→ Treść zadania
Przepisz bez zmian fragment recenzji płyty, który otwierają słowa zawierające „Ile w gadaniu o polskiej”, a zamyka „neurotyczną, frapującą przyszłość.”.

→ Podany fragment
Reklama

Dramaty samotnej Natalii

Nathalie And The Loners "Go, Dare", Ampersand / Isound

Ile w gadaniu o polskiej Tori Amos i PJ Harvey jest prawdy, sami muszą państwo ocenić. Niemniej Nathalie & The Loners bez wątpienia jest kolejnym w tym roku powiewem świeżości w piosence autorskiej. Więcej odwagi i mniej kombinowania, a byłby huragan.

Twórcza ścieżka, jaką na "Go, Dare" obrała Natalia Fiedorczuk, artystka znana z Pl.otek, Orchid czy Happy Pills, jest niebezpieczna. Bo łatwo można zlecieć w dół, kiedy emocjonalny w założeniu materiał słuchacze zidentyfikują jako uporczywe pojękiwania do fortepianu i akustycznych gitar. W końcu niejedna kraina łagodności okazała się jałowa. Ale istnieje też szansa, że szlakiem tym można się wspiąć wysoko, po serca odbiorców i cieszyć się wspaniałym widokami. Nie, nie na kwietne łąki i sarenki na połoninach. Na neurotyczną, frapującą przyszłość.

Reklama

Natalia, a właściwie Nathalie, trzyma się mocno. Jak śpiewa "nie boi się błędów, ani porażki" i takiej nie ponosi. Kto szybko chce przekonać się o tym, jak dobrze umie śpiewać, powinien zacząć od brawurowego "Sheet Music", acz dziewczyna przykuwa uwagę przez cały album, pozostając oryginalną, wyrazistą, niepokorną. Pianino nie denerwuje, jego dźwięki spadają na nas jak ciężkie, lodowate krople deszczu. Intymne, z całą premedytacją szmirowato przerysowane, anglojęzyczne teksty nadają płycie dramatycznego wymiaru. Żadnej sielanki, raczej ciężar wrzucony z impetem na barki. Dałem się wciągnąć. Jeżeli przy czymś się nudziłem, to co najwyżej przy "Thoughts". Problem raczej w tym, że częściej nie mogłem się skoncentrować.

→ Wycinek danych
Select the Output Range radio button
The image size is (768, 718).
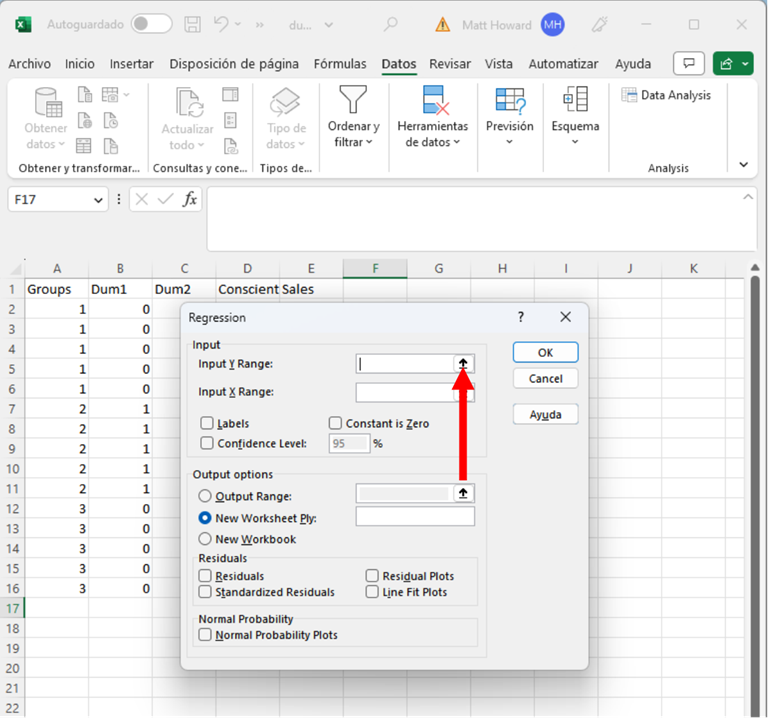point(205,495)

→ Rozwiązanie
Ile w gadaniu o polskiej Tori Amos i PJ Harvey jest prawdy, sami muszą państwo ocenić. Niemniej Nathalie & The Loners bez wątpienia jest kolejnym w tym roku powiewem świeżości w piosence autorskiej. Więcej odwagi i mniej kombinowania, a byłby huragan.

Twórcza ścieżka, jaką na "Go, Dare" obrała Natalia Fiedorczuk, artystka znana z Pl.otek, Orchid czy Happy Pills, jest niebezpieczna. Bo łatwo można zlecieć w dół, kiedy emocjonalny w założeniu materiał słuchacze zidentyfikują jako uporczywe pojękiwania do fortepianu i akustycznych gitar. W końcu niejedna kraina łagodności okazała się jałowa. Ale istnieje też szansa, że szlakiem tym można się wspiąć wysoko, po serca odbiorców i cieszyć się wspaniałym widokami. Nie, nie na kwietne łąki i sarenki na połoninach. Na neurotyczną, frapującą przyszłość.